Because of a poorly-timed (as if it could be timed), massive arthritic flare-up in the last three toes of my left foot, I didn’t get into the office yesterday. For those of you who think arthritis is an old-folks disease, I’m here to tell you it’s not – in fact, I was diagnosed at the tender age of 30. Dropped my jaw, it did.

I’ve had it almost 20 years now, and while I’ve grown used to working around it, it was no little ache this time.

This flare felt like ha’penny nails were being driven into my toes and foot with each step. I can handle that – really! – because mostly, my job requires me to sit in front of a computer all day. Ibuprofen is sometimes helpful. And, in a pinch, I have my handy-dandy cane, which thankfully only gets taken out of the closet, dusted off and pressed into use once in a blue moon these days.

But yesterday, faced with that flare, I just plain wimped out. The thing is, you see, I have to drive to my office. In a car with manual transmission. The clutch on the ... yes. Left. All my courage went right down the damned drain the moment I imagined what my flared-up foot was going to feel like once I got into town, with its bazillion traffic lights and heavy, stop-and-go traffic.

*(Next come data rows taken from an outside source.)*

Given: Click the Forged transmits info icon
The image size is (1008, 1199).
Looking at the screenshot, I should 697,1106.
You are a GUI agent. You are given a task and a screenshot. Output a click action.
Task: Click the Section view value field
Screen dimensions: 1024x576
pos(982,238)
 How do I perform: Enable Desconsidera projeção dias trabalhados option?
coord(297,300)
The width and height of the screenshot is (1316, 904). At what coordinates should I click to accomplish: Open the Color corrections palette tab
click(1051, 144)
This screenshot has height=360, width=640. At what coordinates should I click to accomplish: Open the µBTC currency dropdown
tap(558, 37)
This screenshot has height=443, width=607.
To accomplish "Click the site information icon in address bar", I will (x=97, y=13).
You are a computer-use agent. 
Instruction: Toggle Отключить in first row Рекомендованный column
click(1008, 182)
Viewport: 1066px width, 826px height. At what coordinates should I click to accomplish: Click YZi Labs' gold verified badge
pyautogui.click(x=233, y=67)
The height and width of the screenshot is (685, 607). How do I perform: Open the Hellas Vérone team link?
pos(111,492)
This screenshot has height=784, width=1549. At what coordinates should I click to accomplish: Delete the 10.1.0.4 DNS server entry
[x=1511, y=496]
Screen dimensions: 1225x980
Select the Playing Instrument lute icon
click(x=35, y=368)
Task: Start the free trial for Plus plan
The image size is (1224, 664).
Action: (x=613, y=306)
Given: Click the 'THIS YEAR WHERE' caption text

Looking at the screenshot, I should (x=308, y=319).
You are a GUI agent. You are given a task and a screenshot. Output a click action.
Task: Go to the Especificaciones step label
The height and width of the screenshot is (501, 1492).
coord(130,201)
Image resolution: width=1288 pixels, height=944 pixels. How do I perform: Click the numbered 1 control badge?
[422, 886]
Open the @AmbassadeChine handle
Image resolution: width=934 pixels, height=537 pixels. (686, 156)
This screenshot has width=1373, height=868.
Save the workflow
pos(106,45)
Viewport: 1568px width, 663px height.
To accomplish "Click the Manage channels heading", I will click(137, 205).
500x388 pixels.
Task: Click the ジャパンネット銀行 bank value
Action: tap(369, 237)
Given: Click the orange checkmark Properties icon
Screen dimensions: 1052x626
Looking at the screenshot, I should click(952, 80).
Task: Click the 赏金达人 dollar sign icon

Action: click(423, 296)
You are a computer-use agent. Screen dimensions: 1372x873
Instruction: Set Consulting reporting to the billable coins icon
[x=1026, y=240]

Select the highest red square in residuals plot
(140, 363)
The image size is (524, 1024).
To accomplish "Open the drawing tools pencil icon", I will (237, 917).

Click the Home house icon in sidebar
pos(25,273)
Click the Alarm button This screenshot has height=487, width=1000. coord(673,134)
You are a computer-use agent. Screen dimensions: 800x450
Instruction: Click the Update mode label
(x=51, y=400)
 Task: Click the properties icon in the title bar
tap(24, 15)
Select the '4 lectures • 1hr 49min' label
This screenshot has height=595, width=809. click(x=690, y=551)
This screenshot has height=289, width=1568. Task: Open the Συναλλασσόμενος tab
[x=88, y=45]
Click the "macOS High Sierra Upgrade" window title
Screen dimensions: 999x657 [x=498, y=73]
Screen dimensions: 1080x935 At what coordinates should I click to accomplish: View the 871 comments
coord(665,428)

So I stayed home, but Mondays are the worst possible days for me to take off work, since Tuesdays are production days. Monday is, after Tuesday, the busiest day of my week. In over eight years, I’ve taken a Monday as a sick day just one other time. I’ve worked through colds, flu, and trots-inducing belly-aches, but yesterday, I just couldn’t do it.

I worked from home all day instead, with the phone glued to my ear and my e-mail account buzzing. I edited everything in Word and then e-mailed it back to myself so I could slam those stories into the editorial system today, ready to go.

But I couldn’t dummy the paper. Dummying is drawing a mock-up of each and every page, placing stories, photos and jumps, counting endless column inches and doing it all in what one hopes is a sensible and attractive way. As an artist, I generally don’t mind this part of the weekly process – these days, it’s the only time I get to be even a little bit creative at work, outside of working with words.

The graphic designers who actually do the computerized layout – called pagination -- use the dummy as a guide. Without it, nothing happens. The little Gang of Three designers I work with are not intuitive people. They are not particularly artistic or creative. They don’t think for themselves. I can’t just tell them to put this story on page one, this one on page three, that one on page 10, just make it fit. Without the dummy, they are totally helpless.

So I dummied that @!#!*! paper in my head.

By the time I got up at oh-dark-thirty this morning, I pretty much knew where I was going to place everything and how it would all fit in the 62 pages that were my lot this week. My foot was marginally better, so I braved the drive. Even if it hadn’t been, I’d have still managed it somehow, because if Mondays are bad days to take as sick days, Tuesdays are even worse.

I spent the day in a blur, feeding the graphics kids dummied pages four at a time until, miracle of miracles, they had the whole thing. I hardly moved from my desk all day – that computer was smoking. Newsroom banter? Forget it. My desk was covered in eraser-boogers by the time the smoke cleared, but I had the clean, fresh and warm-from-the-laser-printer galley proofs on my desk an hour before deadline. I hardly had to make a red correction mark anywhere. It was ... sublime.

When the paper was to bed, I gimped back out to my car and drove myself home, yelping obscenities every time I had to push that damned clutch to the floor. And now, here I sit, aching foot up on a box with a pillow on it, a fresh dose of Ibu coursing in my veins, my second cup of coffee of the day steaming gently into the air.

I do believe tonight is pizza night at the Wren’s nest.

1 comment:

Kevin Wolf said...

I feel your pain. Or some of it at least. Recently diagnosed with arthritis in the big toe of the left foot. This on top of ongoing issues in the same foot from a previous accident.

I try not to pop the pills, but sometimes... I'm still learning to strategize.